Des échantillons précieux d'astéroïdes et de la Lune
Notre hôte conserve dans son bureau des échantillons des astéroïdes Ryugu et Bénou, rapportés par les agences spatiales japonaise et américaine lors de missions audacieuses. Ces grains sont stockés dans de lourds conteneurs spéciaux à paroi métallique de plusieurs centimètres d'épaisseur. Mais ce ne sont pas ses seuls trésors : son coffre-fort contient aussi des roches lunaires du programme Apollo et de la mission chinoise Chang'e-5.

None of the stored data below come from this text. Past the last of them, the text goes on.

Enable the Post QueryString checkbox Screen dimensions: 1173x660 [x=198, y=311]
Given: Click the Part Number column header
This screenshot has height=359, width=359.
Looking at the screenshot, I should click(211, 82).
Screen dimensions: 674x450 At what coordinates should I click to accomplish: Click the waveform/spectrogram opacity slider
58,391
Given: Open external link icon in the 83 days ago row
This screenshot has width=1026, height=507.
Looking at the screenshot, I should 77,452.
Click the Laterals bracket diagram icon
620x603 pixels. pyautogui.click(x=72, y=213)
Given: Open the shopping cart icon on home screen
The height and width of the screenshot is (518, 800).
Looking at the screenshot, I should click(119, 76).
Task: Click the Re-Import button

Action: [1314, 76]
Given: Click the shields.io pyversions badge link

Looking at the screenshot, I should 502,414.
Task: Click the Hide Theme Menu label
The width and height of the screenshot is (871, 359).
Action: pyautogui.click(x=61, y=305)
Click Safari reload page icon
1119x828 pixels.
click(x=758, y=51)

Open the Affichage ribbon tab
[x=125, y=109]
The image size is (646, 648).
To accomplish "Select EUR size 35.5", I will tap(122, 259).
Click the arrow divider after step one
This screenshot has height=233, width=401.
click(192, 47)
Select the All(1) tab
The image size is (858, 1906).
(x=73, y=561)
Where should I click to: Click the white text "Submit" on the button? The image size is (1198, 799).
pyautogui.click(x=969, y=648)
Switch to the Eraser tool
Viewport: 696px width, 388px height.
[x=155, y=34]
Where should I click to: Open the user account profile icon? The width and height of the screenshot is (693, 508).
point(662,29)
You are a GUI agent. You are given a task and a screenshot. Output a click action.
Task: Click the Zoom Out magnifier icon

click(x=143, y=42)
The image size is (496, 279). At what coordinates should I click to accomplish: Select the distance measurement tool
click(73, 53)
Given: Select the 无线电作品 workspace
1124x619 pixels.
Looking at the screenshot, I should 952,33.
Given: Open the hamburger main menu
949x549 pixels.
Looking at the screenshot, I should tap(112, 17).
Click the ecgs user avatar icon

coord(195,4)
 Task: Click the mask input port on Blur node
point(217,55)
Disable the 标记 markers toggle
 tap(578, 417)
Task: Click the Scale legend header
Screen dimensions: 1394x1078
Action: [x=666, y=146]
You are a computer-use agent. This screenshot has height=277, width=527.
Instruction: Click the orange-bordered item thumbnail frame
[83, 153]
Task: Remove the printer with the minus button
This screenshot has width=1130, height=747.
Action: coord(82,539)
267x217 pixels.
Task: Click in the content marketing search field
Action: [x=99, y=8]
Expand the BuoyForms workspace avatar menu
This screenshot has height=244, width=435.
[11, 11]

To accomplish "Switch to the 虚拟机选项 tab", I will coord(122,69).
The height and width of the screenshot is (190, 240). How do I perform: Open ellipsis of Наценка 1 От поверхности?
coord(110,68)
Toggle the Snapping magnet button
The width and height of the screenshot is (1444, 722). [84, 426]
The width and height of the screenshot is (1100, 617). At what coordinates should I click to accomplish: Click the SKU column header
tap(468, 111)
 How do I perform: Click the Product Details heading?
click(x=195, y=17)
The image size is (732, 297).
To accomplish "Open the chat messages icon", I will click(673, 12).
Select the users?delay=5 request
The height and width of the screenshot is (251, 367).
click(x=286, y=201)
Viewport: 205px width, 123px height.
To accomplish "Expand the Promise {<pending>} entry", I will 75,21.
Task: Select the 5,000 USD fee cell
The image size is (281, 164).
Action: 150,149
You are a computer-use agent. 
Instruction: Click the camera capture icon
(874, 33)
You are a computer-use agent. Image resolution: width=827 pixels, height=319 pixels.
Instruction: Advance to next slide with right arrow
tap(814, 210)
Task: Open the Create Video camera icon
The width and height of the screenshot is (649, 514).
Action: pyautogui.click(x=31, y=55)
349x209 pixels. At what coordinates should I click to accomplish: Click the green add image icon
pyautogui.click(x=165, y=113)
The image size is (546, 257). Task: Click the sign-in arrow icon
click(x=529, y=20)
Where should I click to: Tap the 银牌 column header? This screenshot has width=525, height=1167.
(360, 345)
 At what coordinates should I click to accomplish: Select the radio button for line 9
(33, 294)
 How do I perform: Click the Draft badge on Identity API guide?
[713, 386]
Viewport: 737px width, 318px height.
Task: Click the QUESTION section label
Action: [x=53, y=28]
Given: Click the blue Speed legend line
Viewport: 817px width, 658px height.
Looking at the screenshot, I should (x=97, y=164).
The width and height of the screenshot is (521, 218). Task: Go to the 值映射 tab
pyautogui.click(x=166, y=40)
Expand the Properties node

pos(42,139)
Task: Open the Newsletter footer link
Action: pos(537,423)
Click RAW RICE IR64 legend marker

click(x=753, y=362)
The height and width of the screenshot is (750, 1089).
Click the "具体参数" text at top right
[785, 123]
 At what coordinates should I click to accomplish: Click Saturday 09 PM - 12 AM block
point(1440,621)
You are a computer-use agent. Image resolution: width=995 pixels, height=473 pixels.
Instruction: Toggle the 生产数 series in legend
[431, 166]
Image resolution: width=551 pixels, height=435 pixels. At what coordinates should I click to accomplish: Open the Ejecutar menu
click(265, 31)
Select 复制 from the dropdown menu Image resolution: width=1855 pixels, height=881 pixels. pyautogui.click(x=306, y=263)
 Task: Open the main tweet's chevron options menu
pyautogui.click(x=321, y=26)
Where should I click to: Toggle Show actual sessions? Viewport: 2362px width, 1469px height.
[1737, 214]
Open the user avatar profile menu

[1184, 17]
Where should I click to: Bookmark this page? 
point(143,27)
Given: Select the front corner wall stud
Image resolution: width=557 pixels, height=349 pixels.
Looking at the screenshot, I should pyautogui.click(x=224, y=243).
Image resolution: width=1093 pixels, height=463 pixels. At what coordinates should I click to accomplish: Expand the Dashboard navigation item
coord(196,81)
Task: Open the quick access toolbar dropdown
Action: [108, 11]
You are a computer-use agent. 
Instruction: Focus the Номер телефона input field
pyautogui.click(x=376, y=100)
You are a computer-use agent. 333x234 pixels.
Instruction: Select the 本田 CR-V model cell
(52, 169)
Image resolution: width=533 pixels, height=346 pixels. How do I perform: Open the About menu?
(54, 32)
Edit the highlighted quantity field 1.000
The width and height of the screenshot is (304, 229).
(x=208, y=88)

Une expertise unique en géochimie isotopique
Frédéric Moynier, nommé directeur adjoint de la recherche à l'IPGP en janvier, est l'un des rares chercheurs au monde à travailler sur les roches lunaires des programmes américains et chinois. Cette reconnaissance internationale reflète son statut de grand spécialiste de la géochimie isotopique des métaux, un domaine devenu indispensable pour comprendre l'histoire du Système solaire.
Son travail sur ces échantillons lunaires et astéroïdaux permet d'approfondir notre connaissance des processus de formation et d'évolution des corps célestes. Les missions spatiales récentes, comme celles rapportant des échantillons de Ryugu et Bénou, ont ouvert de nouvelles perspectives pour la cosmochimie, en fournissant des matériaux primitifs du Système solaire.
La collaboration internationale dans ce domaine est cruciale, comme en témoigne l'accès de Moynier aux roches lunaires américaines et chinoises. Cette ouverture favorise les avancées scientifiques et renforce la position de la France dans la recherche spatiale mondiale.